**EXERCISE DESCRIPTION**
Report back every line below that carries the word "computer".

Stored items
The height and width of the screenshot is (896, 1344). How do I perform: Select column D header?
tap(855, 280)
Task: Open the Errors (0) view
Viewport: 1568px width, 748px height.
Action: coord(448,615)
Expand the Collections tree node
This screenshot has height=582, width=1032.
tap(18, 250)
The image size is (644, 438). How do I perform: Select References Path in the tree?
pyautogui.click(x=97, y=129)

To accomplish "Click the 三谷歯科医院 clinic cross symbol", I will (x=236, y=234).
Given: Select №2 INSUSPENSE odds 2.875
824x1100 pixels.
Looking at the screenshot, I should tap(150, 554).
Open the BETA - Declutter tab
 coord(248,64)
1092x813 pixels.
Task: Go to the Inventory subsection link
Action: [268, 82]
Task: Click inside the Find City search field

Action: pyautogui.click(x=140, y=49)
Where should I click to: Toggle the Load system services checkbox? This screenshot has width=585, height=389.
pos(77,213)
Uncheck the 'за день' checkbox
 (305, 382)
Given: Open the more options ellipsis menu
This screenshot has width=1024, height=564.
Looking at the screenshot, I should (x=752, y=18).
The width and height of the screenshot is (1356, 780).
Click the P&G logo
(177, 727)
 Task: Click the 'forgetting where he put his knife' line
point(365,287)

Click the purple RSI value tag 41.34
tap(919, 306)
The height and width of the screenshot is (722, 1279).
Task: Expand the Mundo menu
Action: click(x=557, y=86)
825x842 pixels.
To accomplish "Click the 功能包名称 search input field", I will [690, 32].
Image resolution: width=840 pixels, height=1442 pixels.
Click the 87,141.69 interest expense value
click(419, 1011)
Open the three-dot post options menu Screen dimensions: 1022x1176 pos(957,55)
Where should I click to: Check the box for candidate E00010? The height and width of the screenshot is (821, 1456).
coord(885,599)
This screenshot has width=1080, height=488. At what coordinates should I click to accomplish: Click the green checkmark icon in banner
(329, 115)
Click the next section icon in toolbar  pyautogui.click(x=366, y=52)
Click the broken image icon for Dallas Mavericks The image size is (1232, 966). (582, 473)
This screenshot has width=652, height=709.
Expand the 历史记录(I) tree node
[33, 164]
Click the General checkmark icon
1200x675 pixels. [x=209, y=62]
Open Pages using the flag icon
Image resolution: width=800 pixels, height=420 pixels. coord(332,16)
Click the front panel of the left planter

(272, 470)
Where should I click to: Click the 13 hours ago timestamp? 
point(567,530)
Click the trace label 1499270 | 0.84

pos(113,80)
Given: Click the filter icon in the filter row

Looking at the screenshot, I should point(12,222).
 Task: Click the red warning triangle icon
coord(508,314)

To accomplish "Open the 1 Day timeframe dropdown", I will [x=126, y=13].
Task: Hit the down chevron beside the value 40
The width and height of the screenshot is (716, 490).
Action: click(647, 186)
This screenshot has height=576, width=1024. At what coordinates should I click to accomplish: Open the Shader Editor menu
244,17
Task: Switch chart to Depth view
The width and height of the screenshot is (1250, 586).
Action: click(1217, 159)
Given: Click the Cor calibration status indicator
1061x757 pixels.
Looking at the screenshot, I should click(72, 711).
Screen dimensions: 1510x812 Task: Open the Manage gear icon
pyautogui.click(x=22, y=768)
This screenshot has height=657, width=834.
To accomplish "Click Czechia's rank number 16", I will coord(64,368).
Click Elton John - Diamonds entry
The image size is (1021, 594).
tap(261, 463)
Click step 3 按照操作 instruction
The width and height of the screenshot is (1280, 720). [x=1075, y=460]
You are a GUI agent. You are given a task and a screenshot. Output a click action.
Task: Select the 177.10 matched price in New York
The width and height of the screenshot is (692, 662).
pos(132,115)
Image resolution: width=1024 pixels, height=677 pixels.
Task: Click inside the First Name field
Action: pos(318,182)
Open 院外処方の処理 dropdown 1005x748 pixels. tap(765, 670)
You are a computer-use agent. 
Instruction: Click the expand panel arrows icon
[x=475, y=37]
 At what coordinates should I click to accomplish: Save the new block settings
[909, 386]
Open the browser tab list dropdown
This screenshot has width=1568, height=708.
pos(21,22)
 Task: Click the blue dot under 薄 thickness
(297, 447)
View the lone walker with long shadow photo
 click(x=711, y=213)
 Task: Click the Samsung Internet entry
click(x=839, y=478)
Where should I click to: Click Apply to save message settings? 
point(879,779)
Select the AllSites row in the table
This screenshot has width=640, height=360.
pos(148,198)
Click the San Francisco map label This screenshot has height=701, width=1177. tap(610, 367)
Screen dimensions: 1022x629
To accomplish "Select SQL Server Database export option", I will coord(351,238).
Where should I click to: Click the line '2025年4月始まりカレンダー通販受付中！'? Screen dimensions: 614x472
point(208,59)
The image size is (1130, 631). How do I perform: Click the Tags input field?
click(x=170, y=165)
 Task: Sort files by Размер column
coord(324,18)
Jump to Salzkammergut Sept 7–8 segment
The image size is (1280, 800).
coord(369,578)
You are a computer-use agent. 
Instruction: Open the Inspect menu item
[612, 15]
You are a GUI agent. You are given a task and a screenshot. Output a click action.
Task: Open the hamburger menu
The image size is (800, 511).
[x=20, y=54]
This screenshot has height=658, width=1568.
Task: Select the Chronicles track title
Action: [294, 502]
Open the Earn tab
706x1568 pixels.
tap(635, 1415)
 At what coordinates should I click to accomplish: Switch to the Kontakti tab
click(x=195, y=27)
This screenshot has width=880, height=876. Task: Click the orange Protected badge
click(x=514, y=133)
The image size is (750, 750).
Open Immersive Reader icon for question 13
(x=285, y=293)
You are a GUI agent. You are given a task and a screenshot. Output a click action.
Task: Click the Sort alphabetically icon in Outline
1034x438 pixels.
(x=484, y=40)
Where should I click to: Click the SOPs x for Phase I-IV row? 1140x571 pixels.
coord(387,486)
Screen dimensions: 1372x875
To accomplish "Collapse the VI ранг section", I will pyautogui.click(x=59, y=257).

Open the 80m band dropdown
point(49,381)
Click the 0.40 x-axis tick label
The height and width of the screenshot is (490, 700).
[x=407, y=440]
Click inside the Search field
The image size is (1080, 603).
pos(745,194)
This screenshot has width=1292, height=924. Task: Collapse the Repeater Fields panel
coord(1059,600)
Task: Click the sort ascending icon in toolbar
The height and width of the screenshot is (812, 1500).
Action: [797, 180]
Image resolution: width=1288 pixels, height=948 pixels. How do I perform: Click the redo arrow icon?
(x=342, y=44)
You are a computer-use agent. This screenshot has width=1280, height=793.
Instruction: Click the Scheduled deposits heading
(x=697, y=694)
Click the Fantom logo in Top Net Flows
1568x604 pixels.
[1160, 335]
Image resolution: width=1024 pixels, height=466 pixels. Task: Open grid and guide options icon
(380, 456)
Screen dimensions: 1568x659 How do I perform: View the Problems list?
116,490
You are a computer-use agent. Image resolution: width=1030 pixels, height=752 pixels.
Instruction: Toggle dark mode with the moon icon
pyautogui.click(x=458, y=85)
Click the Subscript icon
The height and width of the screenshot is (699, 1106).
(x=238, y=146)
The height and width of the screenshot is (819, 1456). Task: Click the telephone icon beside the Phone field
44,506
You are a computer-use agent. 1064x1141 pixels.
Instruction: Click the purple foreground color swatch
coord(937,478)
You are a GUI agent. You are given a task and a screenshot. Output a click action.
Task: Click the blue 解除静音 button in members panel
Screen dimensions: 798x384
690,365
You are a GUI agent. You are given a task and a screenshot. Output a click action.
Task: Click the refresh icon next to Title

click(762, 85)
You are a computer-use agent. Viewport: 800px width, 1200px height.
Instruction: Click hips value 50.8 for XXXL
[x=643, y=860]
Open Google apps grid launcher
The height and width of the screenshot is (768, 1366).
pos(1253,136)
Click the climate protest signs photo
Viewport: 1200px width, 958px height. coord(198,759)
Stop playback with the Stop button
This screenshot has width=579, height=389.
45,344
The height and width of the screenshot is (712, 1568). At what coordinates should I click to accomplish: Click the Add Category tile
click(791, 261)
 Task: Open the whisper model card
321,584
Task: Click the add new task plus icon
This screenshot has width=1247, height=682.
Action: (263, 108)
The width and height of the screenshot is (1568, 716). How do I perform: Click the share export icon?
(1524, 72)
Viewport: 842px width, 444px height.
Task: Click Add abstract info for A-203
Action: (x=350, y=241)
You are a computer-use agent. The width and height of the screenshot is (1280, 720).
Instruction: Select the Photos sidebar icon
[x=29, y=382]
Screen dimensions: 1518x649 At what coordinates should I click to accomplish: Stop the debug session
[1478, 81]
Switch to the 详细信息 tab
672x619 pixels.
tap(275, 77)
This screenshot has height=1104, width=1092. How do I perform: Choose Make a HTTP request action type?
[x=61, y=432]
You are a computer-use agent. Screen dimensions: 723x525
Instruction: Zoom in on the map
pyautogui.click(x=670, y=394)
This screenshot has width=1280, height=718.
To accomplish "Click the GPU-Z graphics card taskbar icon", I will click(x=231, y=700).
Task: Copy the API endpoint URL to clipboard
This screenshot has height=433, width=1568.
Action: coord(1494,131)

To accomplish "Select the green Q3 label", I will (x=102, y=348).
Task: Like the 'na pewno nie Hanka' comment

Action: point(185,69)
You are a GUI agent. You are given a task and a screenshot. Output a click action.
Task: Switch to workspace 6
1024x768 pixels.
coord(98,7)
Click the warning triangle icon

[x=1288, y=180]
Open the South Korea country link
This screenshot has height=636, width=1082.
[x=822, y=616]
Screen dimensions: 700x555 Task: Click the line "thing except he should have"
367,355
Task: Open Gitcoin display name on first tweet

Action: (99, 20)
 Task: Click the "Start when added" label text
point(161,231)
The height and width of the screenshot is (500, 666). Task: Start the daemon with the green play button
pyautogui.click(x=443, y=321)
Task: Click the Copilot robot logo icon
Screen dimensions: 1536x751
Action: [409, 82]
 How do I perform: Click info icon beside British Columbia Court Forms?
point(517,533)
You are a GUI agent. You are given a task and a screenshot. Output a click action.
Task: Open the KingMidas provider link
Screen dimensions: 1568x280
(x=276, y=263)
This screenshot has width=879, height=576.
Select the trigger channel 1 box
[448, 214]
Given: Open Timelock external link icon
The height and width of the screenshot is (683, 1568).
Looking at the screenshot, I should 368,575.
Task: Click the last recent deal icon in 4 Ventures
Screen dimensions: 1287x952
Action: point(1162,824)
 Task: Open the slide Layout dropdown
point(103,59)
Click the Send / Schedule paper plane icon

**TASK OUTPUT**
You are a computer-use agent. 
You are a computer-use agent. 
You are a computer-use agent. This screenshot has width=1280, height=793.
You are a computer-use agent. Image resolution: width=1030 pixels, height=752 pixels.
You are a computer-use agent. 1064x1141 pixels.
You are a computer-use agent. Viewport: 800px width, 1200px height.
You are a computer-use agent. The width and height of the screenshot is (1280, 720).
You are a computer-use agent. Screen dimensions: 723x525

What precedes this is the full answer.